La Sala advierte, por último, que es obligación de todo servidor público prestar sus servicios enforma óptima y eficiente, en cuanto ello contribuye a la consecución de los fines esenciales del Estado y garantiza a los ciudadanos el goce de sus derechos y el acceso a los distintos beneficios previstos para el adecuado desarrollo social; por tanto, la buena conducta del actor en el ejercicio de su cargo no garantiza su estabilidad, sino que se constituye en el presupuesto natural del ejercicio del cargo.

Cabe anotar que el testigo Hernán Reina Caicedo (único que da cuenta del desempeño profesional del actor, lo que no ocurre con los testigos Álvaro Turizo Rodelo y Silvia Nicolasa Boeknoudt) es claro en efectuar una descripción favorable sobre este aspecto. Sin embargo, la Sala ha venido sosteniendo que la sola prueba de la idoneidad no es suficiente para deducir desvirtuar la presunción de legalidad del acto, pues otros motivos, ajenos a la conducta laboral, pudieron ser la causa o razón que impulsó al nominador para proferir el acto acusado cuya nulidad se impetra.

2.5. Conclusión.

Con los anteriores argumentos fuerza concluir qué, como quiera que el acervo probatorio reseñado no contiene ningún elemento del cual se pueda inferir que el nominador al proferir-el acto atacado obró movido por razones contrarias al buen servicio y, no logró desvirtuarse la presunción de legalidad del acto administrativo acusado, se impone confirmar el fallo proferido por el a quo que denegó las pretensiones de la demandada.

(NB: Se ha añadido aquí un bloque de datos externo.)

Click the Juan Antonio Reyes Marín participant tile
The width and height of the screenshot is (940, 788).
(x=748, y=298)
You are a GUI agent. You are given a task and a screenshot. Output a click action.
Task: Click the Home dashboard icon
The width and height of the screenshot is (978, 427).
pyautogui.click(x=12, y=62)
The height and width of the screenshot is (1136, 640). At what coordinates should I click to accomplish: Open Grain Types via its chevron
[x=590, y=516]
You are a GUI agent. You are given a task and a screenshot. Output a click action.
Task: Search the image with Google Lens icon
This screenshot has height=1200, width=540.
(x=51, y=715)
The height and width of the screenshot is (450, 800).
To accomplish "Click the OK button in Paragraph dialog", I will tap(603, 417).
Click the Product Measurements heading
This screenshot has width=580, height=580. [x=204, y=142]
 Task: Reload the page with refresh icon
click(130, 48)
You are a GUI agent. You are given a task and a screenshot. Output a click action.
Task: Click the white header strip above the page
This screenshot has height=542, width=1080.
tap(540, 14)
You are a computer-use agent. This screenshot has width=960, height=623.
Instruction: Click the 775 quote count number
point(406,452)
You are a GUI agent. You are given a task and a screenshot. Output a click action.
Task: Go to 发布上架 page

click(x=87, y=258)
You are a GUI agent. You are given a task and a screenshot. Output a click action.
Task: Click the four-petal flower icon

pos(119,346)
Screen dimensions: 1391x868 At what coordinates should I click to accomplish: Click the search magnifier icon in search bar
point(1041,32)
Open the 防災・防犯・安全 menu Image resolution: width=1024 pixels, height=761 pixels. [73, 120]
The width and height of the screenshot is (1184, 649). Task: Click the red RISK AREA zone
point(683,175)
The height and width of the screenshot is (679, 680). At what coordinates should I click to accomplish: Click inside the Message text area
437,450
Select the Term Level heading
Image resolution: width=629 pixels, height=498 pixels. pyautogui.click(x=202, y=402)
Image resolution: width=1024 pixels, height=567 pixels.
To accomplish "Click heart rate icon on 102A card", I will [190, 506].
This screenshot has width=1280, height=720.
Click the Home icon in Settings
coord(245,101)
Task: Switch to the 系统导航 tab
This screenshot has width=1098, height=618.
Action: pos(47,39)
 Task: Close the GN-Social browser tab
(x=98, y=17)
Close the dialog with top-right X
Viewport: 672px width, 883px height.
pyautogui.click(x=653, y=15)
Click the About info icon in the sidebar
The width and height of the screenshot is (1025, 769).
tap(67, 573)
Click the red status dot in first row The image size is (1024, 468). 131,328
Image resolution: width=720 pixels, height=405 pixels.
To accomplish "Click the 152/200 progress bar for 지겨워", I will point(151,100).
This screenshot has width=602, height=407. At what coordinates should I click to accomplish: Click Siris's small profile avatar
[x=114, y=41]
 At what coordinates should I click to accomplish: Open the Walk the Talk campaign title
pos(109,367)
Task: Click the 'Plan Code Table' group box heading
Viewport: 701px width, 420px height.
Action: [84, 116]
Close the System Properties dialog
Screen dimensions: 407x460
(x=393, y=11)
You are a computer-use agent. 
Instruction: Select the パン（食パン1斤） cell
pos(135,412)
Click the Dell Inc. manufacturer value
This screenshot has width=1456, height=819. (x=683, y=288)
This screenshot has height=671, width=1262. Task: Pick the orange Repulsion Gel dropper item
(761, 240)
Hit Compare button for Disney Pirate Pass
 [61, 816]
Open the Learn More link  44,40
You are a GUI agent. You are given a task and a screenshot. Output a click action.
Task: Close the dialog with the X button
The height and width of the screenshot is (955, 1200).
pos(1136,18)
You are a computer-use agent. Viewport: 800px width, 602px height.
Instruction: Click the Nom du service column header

En mérito de lo expuesto el Consejo de Estado, Sala de lo Contencioso Administrativo, Sección Segunda, administrando justicia en nombre de la República de Colombia y por autoridad de la ley,

FALLA:

CONFIRMAR la sentencia del veintidós (22) de agosto de dos mil trece (2013) proferida por el Tribunal Administrativode la Guajira, que denegó las pretensiones de la demanda presentada por el señor Raimundo Francisco Marenco Boekhdudt y otros.

Reconocer a María Teresa Torregroza Rosales como apoderada de la entidad demandada, en los términos y para los efectos del poder conferido a folio 274.

Reconocer a Camilo Andrés Martínez García como apoderado del demandante, en los términos y para los efectos del poder conferido a folio 281.

Devuélvase el expediente al Tribunal de origen.

La anterior providencia fue estudiada y aprobada por la Sala en sesión de la fecha.

Cópiese, notifíquese y cúmplase».

7 Artículo 28 del Decreto 1950 de 1973: “Cuando no sea posible proveer un empleo de carrera con personal seleccionado por el sistema de mérito, podrá proveerse mediante nombramiento provisional (…)”.

8 Artículos 2º y 4º de La ley 61 de 1987: señaló el término de la provisionalidad en cuatro meses prorrogable por otro tanto.

9 Artículo 26 del Decreto 1950 de 1973.

10 Artículo 8º de la Ley 443 de 1998.

11 De conformidad con el artículo 10 del Decreto 1227 de 2005 la provisionalidad puede darse por terminada antes de cumplirse el término de duración que se contempla en la misma disposición, mediante resolución motivada.

12 Artículo 127 de la Ley 270 de 1996.